# Snowflake with Ray Air
By using the Ray Snowflake connector to read and write data into and out of Ray Datasets, all of the capabilities of Ray AIR can be used to build end to end machine learning applications. 

## What is Ray AIR?
Ray AI Runtime (AIR) is a scalable and unified toolkit for ML applications. AIR enables simple scaling of individual workloads, end-to-end workflows, and popular ecosystem frameworks, all in just Python.

![Ray AIR](../../images/ray-air.svg)

AIR builds on Ray’s best-in-class libraries for [Preprocessing](https://docs.ray.io/en/latest/data/dataset.html#datasets), [Training](https://docs.ray.io/en/latest/train/train.html#train-docs), [Tuning](https://docs.ray.io/en/latest/tune/index.html#tune-main), [Scoring](https://docs.ray.io/en/latest/ray-air/predictors.html#air-predictors), [Serving](https://docs.ray.io/en/latest/serve/index.html#rayserve), and [Reinforcement Learning](https://docs.ray.io/en/latest/rllib/index.html#rllib-index) to bring together an ecosystem of integrations.

## ML Compute, Simplified
Ray AIR aims to simplify the ecosystem of machine learning frameworks, platforms, and tools. It does this by leveraging Ray to provide a seamless, unified, and open experience for scalable ML:

![Why Ray AIR](../../images/why-air-2.svg)

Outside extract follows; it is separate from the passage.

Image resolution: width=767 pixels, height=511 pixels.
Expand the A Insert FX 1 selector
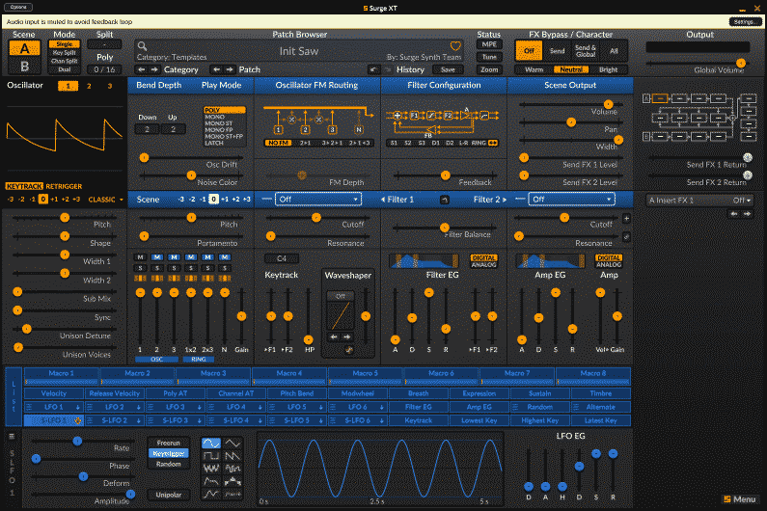tap(699, 200)
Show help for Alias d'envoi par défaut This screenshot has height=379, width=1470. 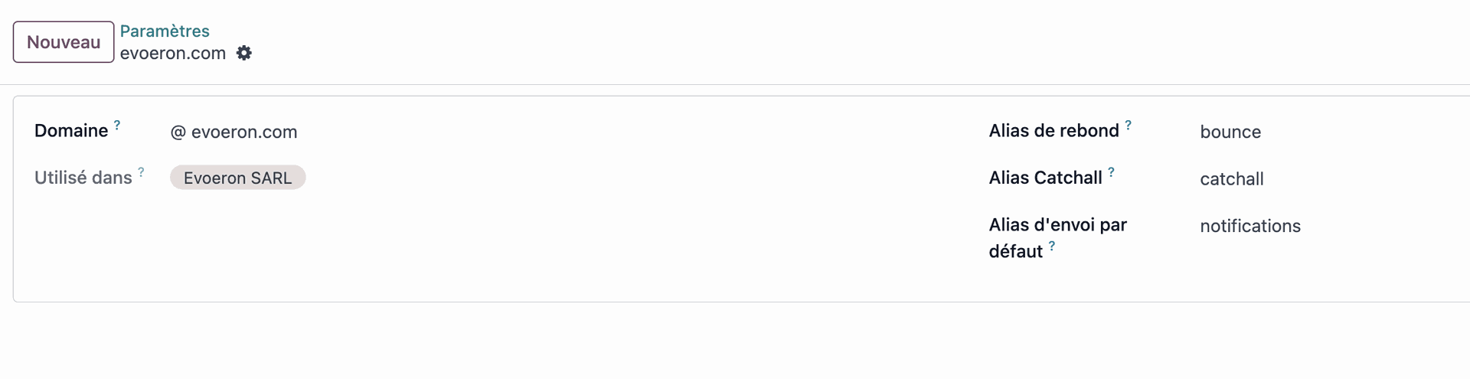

1. **Seamless Dev to Prod:** AIR reduces friction going from development to production. With Ray and AIR, the same Python code scales seamlessly from a laptop to a large cluster.

2. **Unified ML API:** AIR’s unified ML API enables swapping between popular frameworks, such as XGBoost, PyTorch, and HuggingFace, with just a single class change in your code.

3. **Open and Extensible:** AIR and Ray are fully open-source and can run on any cluster, cloud, or Kubernetes. Build custom components and integrations on top of scalable developer APIs.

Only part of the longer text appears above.